El atractivo que sobre
nosotros tienen las filosofías pretéritas es del mismo tipo. Su claro y
sencillo esquematismo, su ingenua ilusión de haber descubierto toda la verdad,
la seguridad con que se asientan en fórmulas que suponen inconmovibles nos dan
la impresión de un orbe concluso, definido y definitivo, donde ya no hay
problemas, donde todo está ya resuelto. Nada más grato que pasear unas horas
por mundos tan claros y tan mansos. Pero cuando tomamos a nosotros mismos y
volvemos a sentir el universo con nuestra propia sensibilidad, vemos que el
mundo definido por esas filosofías no era, en verdad el mundo, sino el
horizonte de sus autores. Lo que ellos interpretaban como límite del universo,
tras el cual no había nada más, era sólo la línea curva con que su perspectiva
cerraba su paisaje. Toda filosofía que quiere curarse de ese inveterado
primitivismo, de esa pertinaz utopía, necesita corregir ese error, evitando que
lo que es blando y dilatable horizonte se anquilose en mundo.
Ahora bien; la
reducción o conversión del mundo a horizonte no resta lo más mínimo de realidad
a aquél; simplemente lo refiere al sujeto viviente, cuyo mundo es, lo dota de
una dimensión vital, lo localiza en la corriente de la vida, que va de pueblo
en pueblo, de generación en generación, de individuo en individuo, apoderándose
de la realidad universal. De esta manera, la
peculiaridad de cada ser, su diferencia individual, lejos de estorbarle para
captar la verdad, es precisamente el órgano por el cual puede ver la porción de
realidad que le corresponde. De esta manera, aparece cada individuo, cada
generación, cada época como un aparato de conocimiento insustituible. La verdad
integral sólo se obtiene articulando lo que el prójimo ve con lo que yo veo, y
así sucesivamente. Cada individuo es un punto de vista esencial. Yuxtaponiendo
las visiones parciales de todos se lograría tejer la verdad omnímoda y
absoluta. Ahora bien: esta suma de las perspectivas individuales, este
conocimiento de lo que todos y cada uno han visto y saben, esta omnisciencia,
esta verdadera "razón absoluta" es el sublime oficio que atribuimos a
Dios. Dios es también un punto de vista; pero no porque posea un mirador fuera
del área humana que le haga ver directamente la realidad universal, como si
fuera un viejo racionalista. Dios no es racionalista. Su punto de vista es el
de cada uno de nosotros; nuestra verdad parcial es también verdad para Dios.

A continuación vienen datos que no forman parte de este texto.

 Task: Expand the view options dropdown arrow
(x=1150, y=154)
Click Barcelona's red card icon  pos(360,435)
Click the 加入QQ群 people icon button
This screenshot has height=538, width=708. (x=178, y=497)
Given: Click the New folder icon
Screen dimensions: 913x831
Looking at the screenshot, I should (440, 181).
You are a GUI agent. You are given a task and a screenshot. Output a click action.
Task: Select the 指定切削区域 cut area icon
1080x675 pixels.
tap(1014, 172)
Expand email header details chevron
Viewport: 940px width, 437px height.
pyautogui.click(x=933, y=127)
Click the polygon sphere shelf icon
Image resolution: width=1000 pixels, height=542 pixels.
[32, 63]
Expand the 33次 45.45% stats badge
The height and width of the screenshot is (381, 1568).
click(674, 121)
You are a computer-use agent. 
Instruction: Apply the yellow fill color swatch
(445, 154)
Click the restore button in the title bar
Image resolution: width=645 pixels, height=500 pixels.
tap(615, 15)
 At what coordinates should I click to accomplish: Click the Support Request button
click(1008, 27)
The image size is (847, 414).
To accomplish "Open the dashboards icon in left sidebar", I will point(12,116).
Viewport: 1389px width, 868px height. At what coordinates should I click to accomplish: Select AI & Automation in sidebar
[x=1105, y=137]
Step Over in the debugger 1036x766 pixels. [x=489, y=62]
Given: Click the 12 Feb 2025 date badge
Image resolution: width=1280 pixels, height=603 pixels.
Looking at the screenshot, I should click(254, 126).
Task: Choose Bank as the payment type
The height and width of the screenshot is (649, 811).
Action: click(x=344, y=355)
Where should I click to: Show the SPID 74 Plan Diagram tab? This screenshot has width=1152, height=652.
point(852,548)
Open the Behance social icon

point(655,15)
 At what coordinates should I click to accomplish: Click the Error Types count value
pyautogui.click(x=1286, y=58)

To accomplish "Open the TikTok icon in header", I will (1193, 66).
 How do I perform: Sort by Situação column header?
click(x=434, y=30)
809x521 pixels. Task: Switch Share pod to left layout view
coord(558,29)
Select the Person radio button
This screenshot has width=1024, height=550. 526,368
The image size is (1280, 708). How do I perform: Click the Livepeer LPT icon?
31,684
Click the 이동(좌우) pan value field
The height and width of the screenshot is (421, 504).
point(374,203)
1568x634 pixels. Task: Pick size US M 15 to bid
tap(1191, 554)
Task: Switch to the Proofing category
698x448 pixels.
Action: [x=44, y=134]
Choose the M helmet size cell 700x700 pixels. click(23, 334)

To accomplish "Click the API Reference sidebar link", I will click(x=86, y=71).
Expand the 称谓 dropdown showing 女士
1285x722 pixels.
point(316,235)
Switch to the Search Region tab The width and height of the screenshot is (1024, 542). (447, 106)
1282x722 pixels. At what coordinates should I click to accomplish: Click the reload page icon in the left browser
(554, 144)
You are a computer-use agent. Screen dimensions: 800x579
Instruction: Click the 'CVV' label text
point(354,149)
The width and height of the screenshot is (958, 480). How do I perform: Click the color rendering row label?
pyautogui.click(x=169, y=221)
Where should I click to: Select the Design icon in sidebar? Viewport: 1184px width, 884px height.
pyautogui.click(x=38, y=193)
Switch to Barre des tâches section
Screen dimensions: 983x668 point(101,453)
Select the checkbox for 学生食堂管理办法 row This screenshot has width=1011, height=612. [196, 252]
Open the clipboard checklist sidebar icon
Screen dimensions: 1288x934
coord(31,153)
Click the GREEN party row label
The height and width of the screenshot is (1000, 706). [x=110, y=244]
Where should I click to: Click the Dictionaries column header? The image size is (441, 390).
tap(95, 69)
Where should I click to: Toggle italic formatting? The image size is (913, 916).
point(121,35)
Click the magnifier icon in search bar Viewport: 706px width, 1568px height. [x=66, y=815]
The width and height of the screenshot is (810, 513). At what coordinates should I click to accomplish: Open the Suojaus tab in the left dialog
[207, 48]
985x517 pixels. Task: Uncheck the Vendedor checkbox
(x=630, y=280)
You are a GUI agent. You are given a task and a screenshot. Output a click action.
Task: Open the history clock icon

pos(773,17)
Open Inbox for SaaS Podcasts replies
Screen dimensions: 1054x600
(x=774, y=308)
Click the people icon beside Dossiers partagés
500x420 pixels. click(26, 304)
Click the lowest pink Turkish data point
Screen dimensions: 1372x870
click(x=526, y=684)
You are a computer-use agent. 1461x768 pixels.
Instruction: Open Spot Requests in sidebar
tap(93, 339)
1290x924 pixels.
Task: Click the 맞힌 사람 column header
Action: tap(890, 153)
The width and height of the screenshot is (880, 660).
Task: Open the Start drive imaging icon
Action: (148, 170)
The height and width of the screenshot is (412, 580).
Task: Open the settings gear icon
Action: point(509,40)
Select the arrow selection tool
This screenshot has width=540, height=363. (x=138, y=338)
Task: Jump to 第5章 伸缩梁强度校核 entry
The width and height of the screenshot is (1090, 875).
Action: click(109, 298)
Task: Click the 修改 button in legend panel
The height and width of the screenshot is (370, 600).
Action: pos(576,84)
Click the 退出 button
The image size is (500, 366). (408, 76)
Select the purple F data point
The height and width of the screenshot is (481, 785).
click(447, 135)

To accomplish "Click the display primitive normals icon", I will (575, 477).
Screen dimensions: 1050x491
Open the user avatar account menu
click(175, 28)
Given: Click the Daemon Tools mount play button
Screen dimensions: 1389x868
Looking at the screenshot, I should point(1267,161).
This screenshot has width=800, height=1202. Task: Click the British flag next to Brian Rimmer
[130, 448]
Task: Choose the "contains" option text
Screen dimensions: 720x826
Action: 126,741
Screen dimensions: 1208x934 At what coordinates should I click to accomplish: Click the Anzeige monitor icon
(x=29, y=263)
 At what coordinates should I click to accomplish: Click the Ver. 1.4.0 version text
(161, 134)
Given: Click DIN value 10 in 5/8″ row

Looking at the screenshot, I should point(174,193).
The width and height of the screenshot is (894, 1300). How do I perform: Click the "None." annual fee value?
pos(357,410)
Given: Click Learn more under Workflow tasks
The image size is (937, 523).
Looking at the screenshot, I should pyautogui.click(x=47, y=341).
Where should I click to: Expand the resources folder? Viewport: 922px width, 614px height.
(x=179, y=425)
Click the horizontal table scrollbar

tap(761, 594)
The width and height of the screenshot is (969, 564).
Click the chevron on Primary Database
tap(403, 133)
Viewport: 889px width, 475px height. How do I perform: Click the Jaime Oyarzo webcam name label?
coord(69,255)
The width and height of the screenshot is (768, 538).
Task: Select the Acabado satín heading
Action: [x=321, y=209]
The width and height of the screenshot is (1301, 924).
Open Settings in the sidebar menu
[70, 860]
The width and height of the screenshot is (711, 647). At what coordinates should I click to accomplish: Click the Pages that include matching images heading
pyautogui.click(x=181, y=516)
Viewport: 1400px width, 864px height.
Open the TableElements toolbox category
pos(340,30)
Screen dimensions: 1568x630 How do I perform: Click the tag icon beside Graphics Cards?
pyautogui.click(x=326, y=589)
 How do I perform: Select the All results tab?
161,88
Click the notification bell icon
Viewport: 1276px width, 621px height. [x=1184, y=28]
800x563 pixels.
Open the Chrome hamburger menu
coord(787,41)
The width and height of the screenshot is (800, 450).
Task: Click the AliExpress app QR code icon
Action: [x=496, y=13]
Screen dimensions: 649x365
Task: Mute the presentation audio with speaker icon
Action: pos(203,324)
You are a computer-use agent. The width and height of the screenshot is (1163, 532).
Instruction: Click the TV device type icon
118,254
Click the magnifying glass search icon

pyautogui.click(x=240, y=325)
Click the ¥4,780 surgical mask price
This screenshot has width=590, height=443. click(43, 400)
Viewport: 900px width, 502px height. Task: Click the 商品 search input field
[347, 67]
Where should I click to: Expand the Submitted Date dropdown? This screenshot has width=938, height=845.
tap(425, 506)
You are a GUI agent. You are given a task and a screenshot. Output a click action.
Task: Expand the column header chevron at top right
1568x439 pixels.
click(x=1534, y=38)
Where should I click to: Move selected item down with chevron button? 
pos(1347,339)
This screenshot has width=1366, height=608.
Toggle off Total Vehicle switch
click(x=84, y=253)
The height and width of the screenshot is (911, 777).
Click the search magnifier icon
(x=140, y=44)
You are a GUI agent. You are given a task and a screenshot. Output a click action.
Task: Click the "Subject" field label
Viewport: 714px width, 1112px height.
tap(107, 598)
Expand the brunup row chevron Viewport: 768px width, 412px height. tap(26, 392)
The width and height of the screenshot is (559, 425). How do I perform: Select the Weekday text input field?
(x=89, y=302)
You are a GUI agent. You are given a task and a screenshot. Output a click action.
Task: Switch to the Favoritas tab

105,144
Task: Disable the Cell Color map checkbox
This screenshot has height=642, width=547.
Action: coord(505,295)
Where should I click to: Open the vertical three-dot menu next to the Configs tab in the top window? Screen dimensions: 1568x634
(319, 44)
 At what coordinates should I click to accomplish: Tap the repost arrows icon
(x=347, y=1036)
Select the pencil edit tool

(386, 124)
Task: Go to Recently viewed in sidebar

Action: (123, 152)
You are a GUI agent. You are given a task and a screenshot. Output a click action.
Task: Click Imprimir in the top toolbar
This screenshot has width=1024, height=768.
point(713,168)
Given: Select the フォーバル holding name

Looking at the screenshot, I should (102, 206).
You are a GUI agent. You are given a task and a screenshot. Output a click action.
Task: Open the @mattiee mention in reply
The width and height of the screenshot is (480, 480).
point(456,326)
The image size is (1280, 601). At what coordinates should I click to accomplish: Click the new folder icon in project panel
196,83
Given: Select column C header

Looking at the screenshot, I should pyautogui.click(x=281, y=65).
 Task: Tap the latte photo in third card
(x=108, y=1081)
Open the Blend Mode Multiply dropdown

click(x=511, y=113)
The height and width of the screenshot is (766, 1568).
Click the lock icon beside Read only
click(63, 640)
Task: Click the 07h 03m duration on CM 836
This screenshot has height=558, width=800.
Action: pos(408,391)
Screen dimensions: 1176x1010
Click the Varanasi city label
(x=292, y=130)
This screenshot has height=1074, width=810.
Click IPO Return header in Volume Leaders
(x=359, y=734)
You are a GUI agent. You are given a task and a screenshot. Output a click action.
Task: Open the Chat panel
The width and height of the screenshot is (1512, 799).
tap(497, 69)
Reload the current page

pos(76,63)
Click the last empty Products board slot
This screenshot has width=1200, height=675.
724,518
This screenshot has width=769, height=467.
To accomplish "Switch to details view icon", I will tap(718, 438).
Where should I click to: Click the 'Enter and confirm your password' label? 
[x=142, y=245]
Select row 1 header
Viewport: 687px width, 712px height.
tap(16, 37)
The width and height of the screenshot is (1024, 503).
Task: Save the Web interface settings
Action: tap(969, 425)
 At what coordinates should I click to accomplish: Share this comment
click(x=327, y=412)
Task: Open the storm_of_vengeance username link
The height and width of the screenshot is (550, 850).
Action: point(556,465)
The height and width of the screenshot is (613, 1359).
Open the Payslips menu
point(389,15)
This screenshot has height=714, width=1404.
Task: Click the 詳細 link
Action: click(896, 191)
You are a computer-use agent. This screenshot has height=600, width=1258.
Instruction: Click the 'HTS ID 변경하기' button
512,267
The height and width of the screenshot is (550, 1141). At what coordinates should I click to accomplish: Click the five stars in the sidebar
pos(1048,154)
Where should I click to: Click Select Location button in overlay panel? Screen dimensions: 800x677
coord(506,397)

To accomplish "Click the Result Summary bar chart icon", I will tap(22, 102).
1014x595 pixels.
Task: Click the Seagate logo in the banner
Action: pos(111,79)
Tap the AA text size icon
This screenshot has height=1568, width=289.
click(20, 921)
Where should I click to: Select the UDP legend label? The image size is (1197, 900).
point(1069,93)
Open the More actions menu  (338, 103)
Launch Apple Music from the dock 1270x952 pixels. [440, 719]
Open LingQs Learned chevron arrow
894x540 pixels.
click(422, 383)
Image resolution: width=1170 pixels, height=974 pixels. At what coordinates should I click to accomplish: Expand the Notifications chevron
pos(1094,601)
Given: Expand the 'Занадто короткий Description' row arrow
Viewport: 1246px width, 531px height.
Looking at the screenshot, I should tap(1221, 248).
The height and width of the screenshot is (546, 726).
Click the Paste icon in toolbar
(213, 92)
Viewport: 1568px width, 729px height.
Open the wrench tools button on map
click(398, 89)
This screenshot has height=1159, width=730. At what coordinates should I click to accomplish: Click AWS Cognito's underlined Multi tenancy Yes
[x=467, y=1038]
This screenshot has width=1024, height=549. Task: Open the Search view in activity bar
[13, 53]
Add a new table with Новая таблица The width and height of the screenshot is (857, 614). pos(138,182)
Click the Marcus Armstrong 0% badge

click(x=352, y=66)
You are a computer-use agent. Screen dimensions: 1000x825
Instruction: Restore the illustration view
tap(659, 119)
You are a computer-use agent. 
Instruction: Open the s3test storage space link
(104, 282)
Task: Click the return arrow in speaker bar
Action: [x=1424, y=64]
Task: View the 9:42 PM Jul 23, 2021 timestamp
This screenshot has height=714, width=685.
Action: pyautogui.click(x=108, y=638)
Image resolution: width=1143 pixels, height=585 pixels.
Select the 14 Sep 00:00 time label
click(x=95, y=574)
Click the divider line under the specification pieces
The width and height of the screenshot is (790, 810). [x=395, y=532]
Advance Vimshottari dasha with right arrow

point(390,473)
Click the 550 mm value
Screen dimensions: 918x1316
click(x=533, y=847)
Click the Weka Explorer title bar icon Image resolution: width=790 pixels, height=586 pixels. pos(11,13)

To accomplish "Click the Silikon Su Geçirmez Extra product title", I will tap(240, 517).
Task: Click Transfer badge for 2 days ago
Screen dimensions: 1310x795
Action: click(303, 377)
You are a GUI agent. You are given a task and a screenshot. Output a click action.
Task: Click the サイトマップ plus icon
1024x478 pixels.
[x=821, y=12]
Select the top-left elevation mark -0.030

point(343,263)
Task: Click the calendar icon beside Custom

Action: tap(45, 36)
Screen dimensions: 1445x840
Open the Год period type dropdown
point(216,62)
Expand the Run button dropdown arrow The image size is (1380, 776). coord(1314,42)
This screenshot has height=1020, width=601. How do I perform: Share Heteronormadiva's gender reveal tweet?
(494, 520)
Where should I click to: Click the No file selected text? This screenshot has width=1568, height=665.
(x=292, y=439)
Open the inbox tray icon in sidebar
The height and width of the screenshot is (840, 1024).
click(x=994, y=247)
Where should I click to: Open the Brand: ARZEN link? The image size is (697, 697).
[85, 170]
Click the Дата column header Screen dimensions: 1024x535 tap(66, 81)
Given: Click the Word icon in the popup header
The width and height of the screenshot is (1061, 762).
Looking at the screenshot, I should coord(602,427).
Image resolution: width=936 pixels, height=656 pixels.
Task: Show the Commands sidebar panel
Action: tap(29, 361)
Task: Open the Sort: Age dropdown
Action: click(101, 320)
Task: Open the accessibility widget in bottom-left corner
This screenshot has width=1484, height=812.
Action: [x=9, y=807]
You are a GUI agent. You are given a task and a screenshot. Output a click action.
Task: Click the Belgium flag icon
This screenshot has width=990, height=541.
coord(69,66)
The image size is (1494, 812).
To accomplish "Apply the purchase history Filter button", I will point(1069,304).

¡De tal modo es verídica nuestra perspectiva y auténtica nuestra realidad! Sólo
que Dios, como dice el catecismo, está en todas partes y por eso goza de todos
los puntos de vista y en su ilimitada vitalidad recoge y armoniza todos
nuestros horizontes. Dios es el símbolo del torrente vital, al través de cuyas
infinitas retículas va pasando poco a poco el universo, que queda así
impregnado de vida, consagrado, es decir, visto, amado, odiado, sufrido y
gozado.
Sostenía Malebranche
que si nosotros conocemos alguna verdad es porque vemos las cosas en Dios,
desde el punto de vista de Dios. Más verosímil me parece lo inverso: que Dios
ve las cosas al través de los hombres, que los hombres son los órganos visuales
de la divinidad.
Por eso conviene no
defraudar la sublime necesidad que de nosotros tiene, e hincándonos bien en el
lugar que nos hallarnos, con una profunda fidelidad a nuestro organismo, a lo
que vitalmente somos, abrir bien los ojos sobre el contorno y aceptar la faena
que nos propone el destino: el tema de nuestro tiempo.